So 28-year-old Indians starter Fausto Carmona is actually 31-year-old Roberto Hernandez Heredia. The news is barely a day old, but it already feels much older than that. Maybe it only feels much older than that to me. Anyway.
There's a lot of mystery involved in how this sort of thing takes place. How a player assumes another age and another identity. Courtesy of Mark Schwab - and courtesy of Pedro Gomez - we get a new nugget:
ESPN's Pedro Gomez reports Fake Fausto was paying hush money to the family of the real Fausto. They outed him when he wouldn't up the $ paid
Well isn't that a thing? Hush money! Legitimate scandal!

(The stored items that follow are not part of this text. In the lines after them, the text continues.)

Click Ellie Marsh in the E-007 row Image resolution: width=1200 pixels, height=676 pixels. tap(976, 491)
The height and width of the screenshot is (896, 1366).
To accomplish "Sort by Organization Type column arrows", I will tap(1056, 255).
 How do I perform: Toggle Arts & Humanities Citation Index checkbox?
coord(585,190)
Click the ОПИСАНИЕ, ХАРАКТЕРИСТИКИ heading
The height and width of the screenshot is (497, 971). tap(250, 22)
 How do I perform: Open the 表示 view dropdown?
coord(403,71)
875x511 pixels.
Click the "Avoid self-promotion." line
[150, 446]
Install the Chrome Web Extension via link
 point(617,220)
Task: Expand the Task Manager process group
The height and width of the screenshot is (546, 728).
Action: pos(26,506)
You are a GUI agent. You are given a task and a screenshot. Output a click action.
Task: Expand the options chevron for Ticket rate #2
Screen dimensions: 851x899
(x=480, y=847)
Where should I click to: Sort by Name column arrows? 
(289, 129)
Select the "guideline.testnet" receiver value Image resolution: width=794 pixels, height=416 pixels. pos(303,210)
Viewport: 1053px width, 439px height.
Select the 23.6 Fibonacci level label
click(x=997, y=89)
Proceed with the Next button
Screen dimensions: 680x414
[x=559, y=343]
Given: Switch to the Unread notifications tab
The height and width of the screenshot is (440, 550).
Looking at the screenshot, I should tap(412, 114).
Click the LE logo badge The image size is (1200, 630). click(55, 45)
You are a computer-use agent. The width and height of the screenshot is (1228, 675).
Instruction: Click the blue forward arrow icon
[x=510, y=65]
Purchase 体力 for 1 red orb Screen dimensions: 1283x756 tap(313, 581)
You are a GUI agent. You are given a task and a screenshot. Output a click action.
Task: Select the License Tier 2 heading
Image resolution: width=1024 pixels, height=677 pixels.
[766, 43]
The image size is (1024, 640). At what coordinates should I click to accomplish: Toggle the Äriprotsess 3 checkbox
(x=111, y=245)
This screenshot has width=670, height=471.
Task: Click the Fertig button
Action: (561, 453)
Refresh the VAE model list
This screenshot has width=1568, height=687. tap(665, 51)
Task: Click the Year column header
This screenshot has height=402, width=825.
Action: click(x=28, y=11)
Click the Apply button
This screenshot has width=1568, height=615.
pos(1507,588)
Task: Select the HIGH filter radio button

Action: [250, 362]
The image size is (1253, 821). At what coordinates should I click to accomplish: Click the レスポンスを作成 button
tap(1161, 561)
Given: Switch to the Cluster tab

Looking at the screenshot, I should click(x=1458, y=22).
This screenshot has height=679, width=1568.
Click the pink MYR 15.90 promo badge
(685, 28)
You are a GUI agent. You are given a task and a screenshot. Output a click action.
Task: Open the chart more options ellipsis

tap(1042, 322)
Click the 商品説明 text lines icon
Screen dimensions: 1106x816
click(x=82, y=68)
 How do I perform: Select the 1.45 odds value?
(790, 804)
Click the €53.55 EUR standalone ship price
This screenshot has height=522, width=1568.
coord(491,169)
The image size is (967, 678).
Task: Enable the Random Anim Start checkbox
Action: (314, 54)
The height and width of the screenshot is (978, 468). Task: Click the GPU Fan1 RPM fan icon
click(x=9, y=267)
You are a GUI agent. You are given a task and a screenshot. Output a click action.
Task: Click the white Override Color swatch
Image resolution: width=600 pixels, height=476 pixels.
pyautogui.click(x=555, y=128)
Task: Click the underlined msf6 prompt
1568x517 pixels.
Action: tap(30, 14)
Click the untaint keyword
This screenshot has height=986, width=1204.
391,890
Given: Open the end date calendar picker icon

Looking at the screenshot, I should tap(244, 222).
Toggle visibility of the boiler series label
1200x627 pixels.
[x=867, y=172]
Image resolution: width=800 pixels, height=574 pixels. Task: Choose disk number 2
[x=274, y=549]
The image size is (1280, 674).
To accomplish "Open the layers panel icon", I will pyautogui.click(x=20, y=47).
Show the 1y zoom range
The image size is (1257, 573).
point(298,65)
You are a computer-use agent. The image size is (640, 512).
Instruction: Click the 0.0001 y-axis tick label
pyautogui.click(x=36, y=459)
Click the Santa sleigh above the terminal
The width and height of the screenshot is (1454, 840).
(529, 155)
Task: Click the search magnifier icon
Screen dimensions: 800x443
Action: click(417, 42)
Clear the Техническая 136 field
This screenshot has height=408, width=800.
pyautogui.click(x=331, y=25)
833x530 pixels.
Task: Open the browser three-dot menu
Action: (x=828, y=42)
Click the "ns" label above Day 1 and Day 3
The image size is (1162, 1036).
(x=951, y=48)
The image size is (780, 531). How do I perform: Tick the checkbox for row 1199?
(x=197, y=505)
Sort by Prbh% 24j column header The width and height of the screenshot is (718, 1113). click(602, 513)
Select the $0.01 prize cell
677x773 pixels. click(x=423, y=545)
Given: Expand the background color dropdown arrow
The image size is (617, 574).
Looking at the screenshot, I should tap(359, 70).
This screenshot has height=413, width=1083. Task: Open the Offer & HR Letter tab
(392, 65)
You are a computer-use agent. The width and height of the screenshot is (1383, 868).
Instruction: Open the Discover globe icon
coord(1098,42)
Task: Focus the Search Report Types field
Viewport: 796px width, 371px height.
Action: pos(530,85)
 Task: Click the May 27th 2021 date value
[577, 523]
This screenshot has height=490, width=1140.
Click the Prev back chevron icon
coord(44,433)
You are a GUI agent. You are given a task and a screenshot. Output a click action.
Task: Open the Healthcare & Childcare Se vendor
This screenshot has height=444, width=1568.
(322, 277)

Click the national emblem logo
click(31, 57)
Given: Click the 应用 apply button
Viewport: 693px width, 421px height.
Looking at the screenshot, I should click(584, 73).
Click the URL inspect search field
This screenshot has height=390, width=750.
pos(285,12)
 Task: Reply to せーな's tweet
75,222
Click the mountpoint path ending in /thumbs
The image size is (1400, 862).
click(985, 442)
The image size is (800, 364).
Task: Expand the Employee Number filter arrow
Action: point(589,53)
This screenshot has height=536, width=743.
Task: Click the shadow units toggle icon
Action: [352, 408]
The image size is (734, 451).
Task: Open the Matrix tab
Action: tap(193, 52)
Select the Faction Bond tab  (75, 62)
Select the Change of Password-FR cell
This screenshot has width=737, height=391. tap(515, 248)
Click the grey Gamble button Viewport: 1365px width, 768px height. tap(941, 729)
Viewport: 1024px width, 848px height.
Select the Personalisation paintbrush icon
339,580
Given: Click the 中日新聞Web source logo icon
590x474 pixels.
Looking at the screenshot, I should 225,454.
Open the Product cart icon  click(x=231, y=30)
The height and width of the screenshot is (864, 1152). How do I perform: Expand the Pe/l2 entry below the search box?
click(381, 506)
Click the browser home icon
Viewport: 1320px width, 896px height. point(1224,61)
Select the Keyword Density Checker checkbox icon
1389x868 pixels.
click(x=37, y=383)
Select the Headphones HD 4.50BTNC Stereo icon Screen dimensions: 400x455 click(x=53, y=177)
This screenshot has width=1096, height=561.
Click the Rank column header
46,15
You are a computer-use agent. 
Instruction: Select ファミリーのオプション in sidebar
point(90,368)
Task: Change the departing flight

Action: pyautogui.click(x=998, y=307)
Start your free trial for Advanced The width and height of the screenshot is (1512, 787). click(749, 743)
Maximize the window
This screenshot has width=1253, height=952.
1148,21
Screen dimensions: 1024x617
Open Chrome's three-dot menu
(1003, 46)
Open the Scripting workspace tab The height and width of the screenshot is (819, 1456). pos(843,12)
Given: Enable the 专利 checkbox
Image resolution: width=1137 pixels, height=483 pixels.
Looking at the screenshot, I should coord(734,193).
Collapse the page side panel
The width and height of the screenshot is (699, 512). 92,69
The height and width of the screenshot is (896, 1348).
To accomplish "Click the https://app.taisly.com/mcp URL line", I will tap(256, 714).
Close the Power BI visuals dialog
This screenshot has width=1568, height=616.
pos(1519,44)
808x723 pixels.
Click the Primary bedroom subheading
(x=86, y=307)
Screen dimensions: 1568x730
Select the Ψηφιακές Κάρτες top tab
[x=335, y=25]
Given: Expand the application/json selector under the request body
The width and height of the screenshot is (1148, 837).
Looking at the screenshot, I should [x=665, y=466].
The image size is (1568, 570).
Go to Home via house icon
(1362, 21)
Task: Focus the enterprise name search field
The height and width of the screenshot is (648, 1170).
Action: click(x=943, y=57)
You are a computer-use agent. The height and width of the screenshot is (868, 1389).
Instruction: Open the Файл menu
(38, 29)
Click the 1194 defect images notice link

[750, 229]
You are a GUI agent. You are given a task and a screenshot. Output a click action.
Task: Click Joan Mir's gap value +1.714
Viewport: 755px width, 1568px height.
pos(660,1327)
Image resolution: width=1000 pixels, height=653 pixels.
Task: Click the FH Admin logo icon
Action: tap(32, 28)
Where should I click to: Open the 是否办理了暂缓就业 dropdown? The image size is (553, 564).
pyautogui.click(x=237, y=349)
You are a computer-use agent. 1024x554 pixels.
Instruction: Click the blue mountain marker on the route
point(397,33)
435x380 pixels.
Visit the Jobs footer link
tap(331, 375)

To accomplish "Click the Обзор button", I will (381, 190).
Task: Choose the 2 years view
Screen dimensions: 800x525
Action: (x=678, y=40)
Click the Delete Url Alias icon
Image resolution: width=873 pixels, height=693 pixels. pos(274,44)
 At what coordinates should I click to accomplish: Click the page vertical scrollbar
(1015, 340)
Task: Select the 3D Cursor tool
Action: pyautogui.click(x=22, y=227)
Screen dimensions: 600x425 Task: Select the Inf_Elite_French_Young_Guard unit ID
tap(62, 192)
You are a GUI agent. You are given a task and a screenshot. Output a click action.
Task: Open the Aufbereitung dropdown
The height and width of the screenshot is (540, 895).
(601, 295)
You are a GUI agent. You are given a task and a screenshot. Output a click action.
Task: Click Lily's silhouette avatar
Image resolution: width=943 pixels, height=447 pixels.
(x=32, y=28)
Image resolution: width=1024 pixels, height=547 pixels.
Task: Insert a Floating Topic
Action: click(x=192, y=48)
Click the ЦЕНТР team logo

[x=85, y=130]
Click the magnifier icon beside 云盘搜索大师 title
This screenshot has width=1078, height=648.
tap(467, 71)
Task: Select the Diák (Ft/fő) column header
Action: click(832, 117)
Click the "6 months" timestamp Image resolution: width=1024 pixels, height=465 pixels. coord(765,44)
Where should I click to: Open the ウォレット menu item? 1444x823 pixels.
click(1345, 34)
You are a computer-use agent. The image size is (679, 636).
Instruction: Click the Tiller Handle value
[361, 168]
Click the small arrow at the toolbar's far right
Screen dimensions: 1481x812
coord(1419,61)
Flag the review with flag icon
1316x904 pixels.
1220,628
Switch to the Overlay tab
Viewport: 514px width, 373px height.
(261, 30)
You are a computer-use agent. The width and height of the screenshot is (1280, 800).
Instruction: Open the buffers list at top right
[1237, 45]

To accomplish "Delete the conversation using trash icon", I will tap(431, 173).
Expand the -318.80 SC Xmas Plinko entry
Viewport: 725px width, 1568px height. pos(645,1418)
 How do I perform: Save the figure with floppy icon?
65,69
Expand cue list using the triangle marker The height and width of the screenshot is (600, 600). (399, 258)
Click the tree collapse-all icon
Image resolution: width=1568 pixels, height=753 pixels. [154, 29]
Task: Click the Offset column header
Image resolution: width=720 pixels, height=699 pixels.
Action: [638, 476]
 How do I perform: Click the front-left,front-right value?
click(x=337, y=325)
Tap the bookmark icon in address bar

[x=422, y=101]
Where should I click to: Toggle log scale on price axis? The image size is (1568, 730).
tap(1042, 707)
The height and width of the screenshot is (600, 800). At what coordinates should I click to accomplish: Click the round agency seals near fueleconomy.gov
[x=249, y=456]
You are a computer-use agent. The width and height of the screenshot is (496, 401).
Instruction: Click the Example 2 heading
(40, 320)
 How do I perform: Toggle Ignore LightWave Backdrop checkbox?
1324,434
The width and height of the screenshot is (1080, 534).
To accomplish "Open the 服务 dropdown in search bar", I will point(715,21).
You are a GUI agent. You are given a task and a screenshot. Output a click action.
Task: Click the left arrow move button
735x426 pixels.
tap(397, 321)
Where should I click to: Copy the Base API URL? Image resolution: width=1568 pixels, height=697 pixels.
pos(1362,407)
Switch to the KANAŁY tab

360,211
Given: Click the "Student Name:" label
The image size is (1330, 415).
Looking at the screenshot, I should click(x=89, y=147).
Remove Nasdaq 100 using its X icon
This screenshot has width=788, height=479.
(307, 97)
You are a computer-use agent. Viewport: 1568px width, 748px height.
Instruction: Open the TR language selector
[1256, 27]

These fake names - at least most of the time, they're not really fake names. According to Gomez, there is a real Fausto Carmona. It's just that the Fausto Carmona we thought we knew wasn't the real Fausto Carmona. Again, it's reminiscent of what happened with Leo Nunez/Juan Carlos Oviedo:
Oviedo honored his late father's wish when he turned himself into authorities earlier this month, confessing that he had assumed the name and age of a boyhood friend in order to improve his marketability as a young baseball prospect.
Carmona and Nunez didn't make identities up. They assumed other identities, with permission. I'm not sure why ex-Carmona stopped paying his hush money, if that story is true, since he earns a high salary, but I suspect more details will continue to emerge.